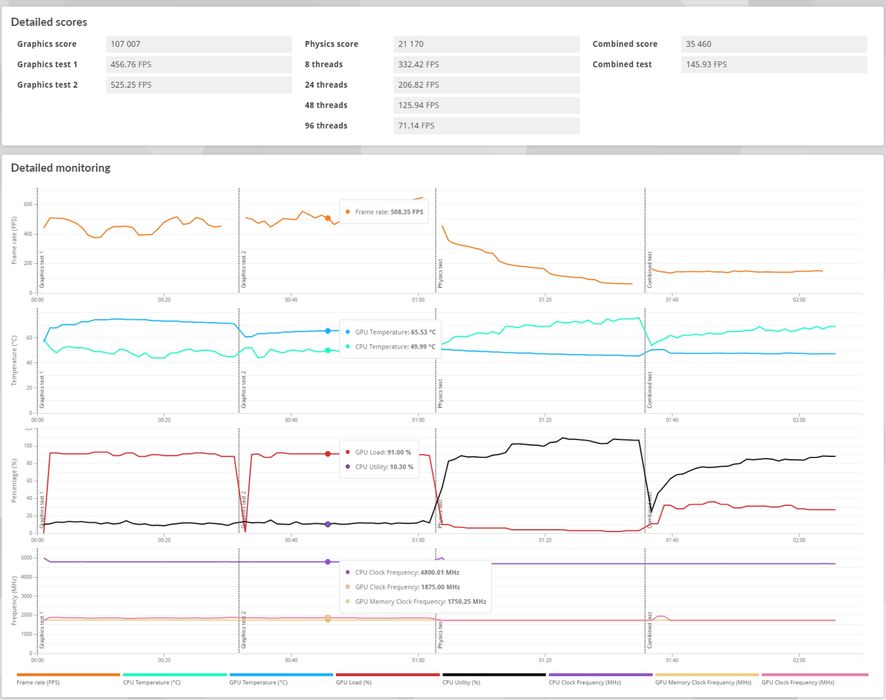
Task: Click the Combined test marker on temperature chart
Action: click(x=649, y=390)
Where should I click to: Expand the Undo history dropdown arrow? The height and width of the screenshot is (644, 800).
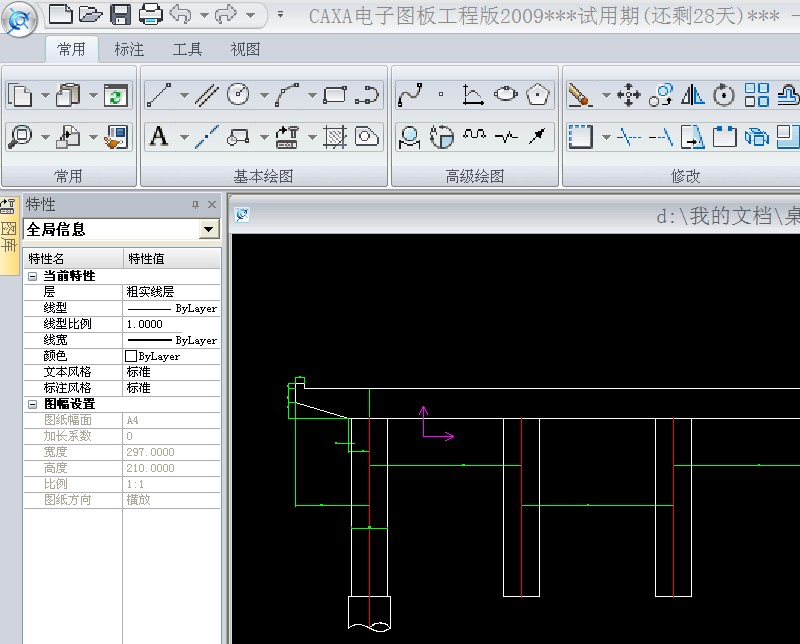[x=204, y=15]
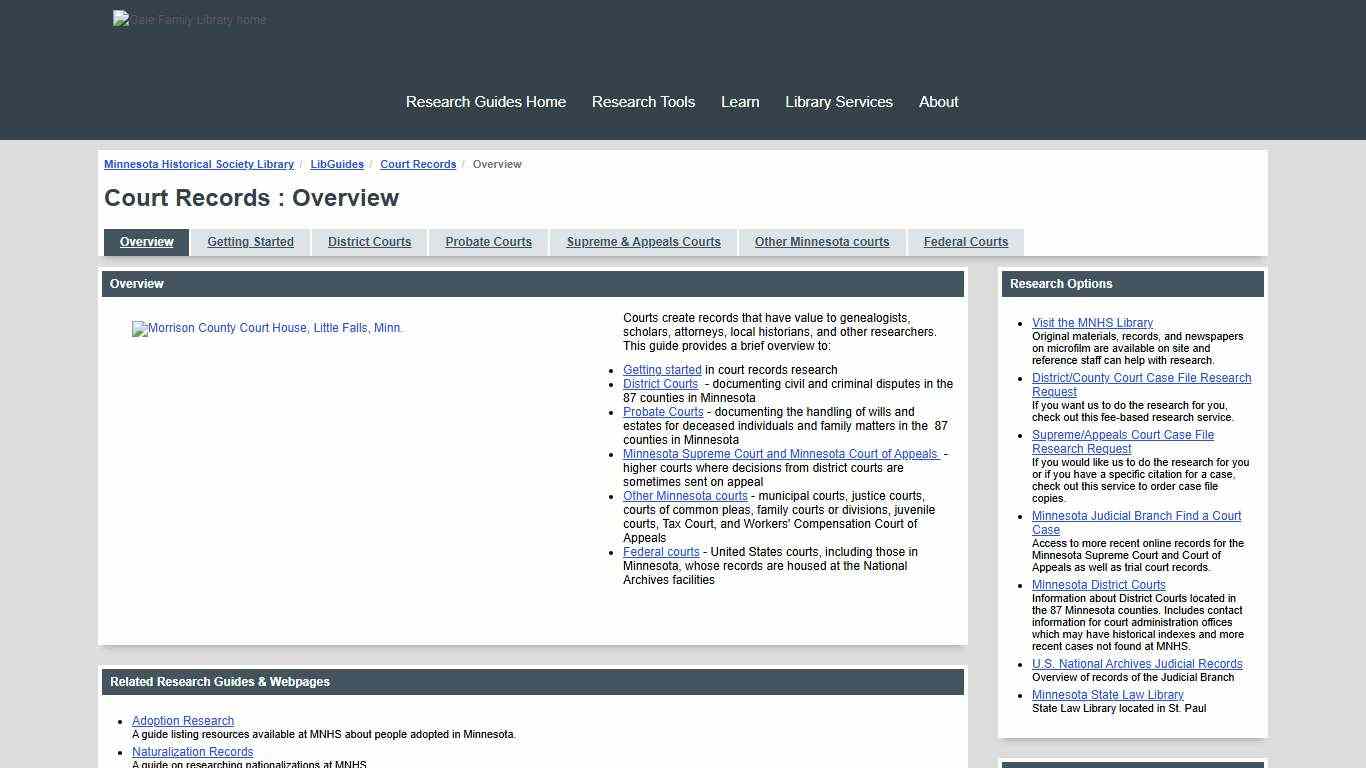1366x768 pixels.
Task: Open the U.S. National Archives Judicial Records link
Action: [x=1137, y=663]
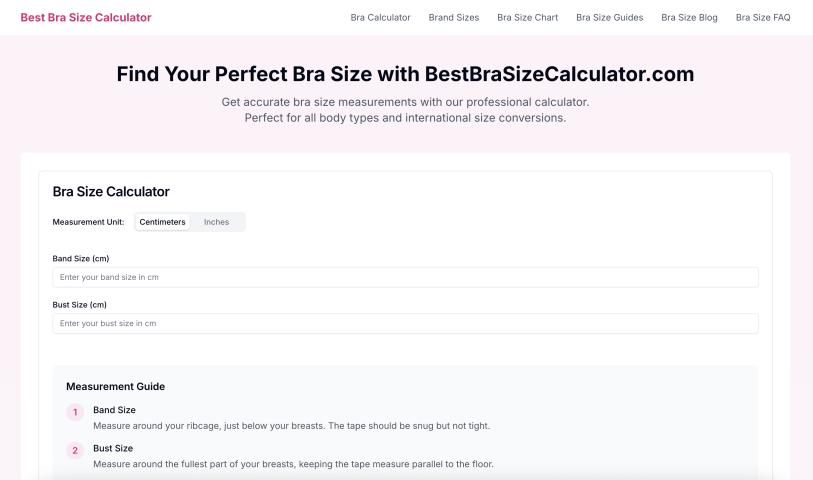This screenshot has height=480, width=813.
Task: Click the Measurement Unit label
Action: (x=88, y=222)
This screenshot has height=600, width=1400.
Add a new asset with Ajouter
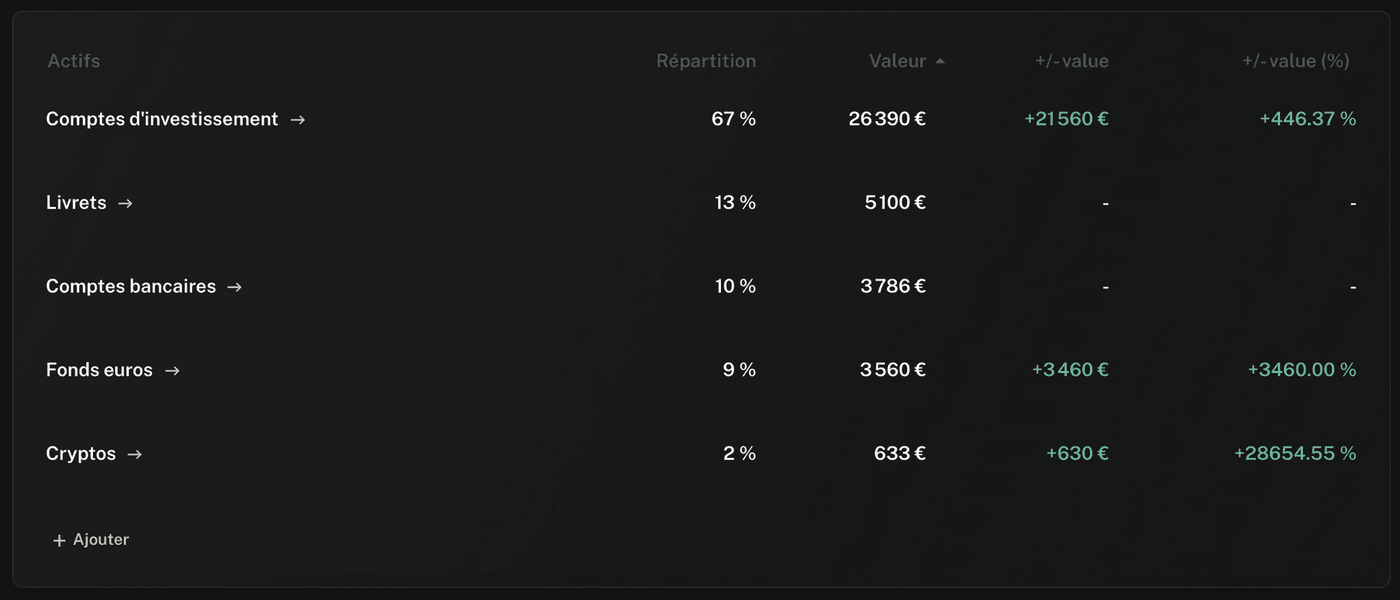pos(91,540)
- - -
Task statement: Starting at the line that holds "Where should I", retype every line through the end of the data, both ends included. Pictures stay out of the copy.

Task result:
Where should I click to: Expand the Undo history dropdown arrow? The height and width of the screenshot is (644, 800).
[x=204, y=15]
1366x768 pixels.
Task: Open the U.S. National Archives Judicial Records link
Action: [x=1137, y=663]
This screenshot has height=480, width=813.
Task: Click the Measurement Unit label
Action: (x=88, y=222)
This screenshot has height=600, width=1400.
Add a new asset with Ajouter
pos(91,540)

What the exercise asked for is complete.